> **TASK DIRECTIONS**: Scan the records for the line containing "Where should I click to: Turn". From there through the last line, write out each line exactly.

*** Opening of STORED DATA ***

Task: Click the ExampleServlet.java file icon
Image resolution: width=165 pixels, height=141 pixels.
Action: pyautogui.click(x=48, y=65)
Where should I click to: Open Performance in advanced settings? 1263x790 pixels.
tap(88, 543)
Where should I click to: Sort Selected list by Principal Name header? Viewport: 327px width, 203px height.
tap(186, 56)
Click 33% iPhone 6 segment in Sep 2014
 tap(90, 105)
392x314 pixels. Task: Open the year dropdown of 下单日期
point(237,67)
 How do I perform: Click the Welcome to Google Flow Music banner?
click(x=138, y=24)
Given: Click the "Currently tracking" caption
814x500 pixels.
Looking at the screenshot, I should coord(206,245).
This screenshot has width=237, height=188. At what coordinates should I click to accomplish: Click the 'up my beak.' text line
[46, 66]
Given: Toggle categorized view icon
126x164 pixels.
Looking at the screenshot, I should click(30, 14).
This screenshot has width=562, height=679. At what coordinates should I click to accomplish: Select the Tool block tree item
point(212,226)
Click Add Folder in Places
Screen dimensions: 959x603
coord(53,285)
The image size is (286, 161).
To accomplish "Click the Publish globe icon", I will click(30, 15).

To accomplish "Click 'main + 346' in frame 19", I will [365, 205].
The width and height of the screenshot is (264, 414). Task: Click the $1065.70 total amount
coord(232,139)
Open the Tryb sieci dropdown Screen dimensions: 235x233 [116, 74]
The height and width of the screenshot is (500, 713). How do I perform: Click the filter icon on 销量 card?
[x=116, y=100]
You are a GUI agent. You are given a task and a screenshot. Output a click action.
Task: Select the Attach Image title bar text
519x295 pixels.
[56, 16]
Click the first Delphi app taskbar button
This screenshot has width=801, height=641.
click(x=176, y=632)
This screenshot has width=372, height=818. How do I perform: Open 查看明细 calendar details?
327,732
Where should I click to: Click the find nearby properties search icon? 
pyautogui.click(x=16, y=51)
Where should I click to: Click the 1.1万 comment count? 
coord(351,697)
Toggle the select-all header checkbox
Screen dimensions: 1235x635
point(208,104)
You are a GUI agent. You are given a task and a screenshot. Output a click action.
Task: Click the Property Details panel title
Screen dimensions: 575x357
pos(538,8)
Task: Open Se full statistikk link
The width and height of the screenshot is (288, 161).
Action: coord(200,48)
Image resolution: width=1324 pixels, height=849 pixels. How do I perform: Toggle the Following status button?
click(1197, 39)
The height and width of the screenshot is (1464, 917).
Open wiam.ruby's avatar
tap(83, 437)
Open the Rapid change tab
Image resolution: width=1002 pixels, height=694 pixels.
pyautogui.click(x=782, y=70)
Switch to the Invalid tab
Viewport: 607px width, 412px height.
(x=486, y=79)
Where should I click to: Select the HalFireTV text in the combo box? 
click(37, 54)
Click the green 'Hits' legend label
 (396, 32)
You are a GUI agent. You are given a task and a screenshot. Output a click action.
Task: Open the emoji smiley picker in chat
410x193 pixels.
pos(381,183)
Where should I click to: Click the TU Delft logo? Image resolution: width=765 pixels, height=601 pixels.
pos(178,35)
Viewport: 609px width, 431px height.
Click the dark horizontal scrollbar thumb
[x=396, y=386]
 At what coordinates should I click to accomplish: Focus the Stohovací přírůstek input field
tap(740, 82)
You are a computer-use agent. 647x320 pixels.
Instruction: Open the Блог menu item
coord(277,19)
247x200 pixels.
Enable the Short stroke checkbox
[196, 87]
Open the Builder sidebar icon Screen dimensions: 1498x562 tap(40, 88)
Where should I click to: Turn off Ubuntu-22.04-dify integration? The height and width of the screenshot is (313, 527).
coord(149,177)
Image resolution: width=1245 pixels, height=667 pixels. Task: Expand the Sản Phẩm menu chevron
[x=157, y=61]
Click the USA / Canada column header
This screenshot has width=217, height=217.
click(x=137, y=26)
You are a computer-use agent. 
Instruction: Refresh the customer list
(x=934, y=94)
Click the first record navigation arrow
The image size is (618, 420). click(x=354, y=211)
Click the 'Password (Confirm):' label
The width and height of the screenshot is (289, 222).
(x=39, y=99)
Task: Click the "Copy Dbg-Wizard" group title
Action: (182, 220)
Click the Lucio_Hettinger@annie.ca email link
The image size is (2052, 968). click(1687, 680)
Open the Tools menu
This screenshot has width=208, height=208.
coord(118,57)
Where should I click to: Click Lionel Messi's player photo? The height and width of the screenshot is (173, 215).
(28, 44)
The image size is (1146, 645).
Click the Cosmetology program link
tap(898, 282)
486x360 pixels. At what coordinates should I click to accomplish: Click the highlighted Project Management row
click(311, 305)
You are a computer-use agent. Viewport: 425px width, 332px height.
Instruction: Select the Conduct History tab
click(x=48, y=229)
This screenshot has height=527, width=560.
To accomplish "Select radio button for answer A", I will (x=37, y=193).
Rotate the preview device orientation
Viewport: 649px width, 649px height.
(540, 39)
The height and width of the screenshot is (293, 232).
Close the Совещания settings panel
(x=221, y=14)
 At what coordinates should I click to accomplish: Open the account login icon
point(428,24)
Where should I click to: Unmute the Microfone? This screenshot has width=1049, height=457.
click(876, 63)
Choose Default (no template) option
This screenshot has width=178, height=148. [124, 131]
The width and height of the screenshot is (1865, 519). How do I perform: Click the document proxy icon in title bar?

*** Close of STORED DATA ***

> **EXERCISE SOLUTION**:
Where should I click to: Turn off Ubuntu-22.04-dify integration? The height and width of the screenshot is (313, 527).
coord(149,177)
Image resolution: width=1245 pixels, height=667 pixels. Task: Expand the Sản Phẩm menu chevron
[x=157, y=61]
Click the USA / Canada column header
This screenshot has width=217, height=217.
click(x=137, y=26)
You are a computer-use agent. 
Instruction: Refresh the customer list
(x=934, y=94)
Click the first record navigation arrow
The image size is (618, 420). click(x=354, y=211)
Click the 'Password (Confirm):' label
The width and height of the screenshot is (289, 222).
(x=39, y=99)
Task: Click the "Copy Dbg-Wizard" group title
Action: (182, 220)
Click the Lucio_Hettinger@annie.ca email link
The image size is (2052, 968). click(1687, 680)
Open the Tools menu
This screenshot has width=208, height=208.
coord(118,57)
Where should I click to: Click Lionel Messi's player photo? The height and width of the screenshot is (173, 215).
(28, 44)
The image size is (1146, 645).
Click the Cosmetology program link
tap(898, 282)
486x360 pixels. At what coordinates should I click to accomplish: Click the highlighted Project Management row
click(311, 305)
You are a computer-use agent. Viewport: 425px width, 332px height.
Instruction: Select the Conduct History tab
click(x=48, y=229)
This screenshot has height=527, width=560.
To accomplish "Select radio button for answer A", I will (x=37, y=193).
Rotate the preview device orientation
Viewport: 649px width, 649px height.
(540, 39)
The height and width of the screenshot is (293, 232).
Close the Совещания settings panel
(x=221, y=14)
 At what coordinates should I click to accomplish: Open the account login icon
point(428,24)
Where should I click to: Unmute the Microfone? This screenshot has width=1049, height=457.
click(876, 63)
Choose Default (no template) option
This screenshot has width=178, height=148. [124, 131]
The width and height of the screenshot is (1865, 519). How do I perform: Click the document proxy icon in title bar?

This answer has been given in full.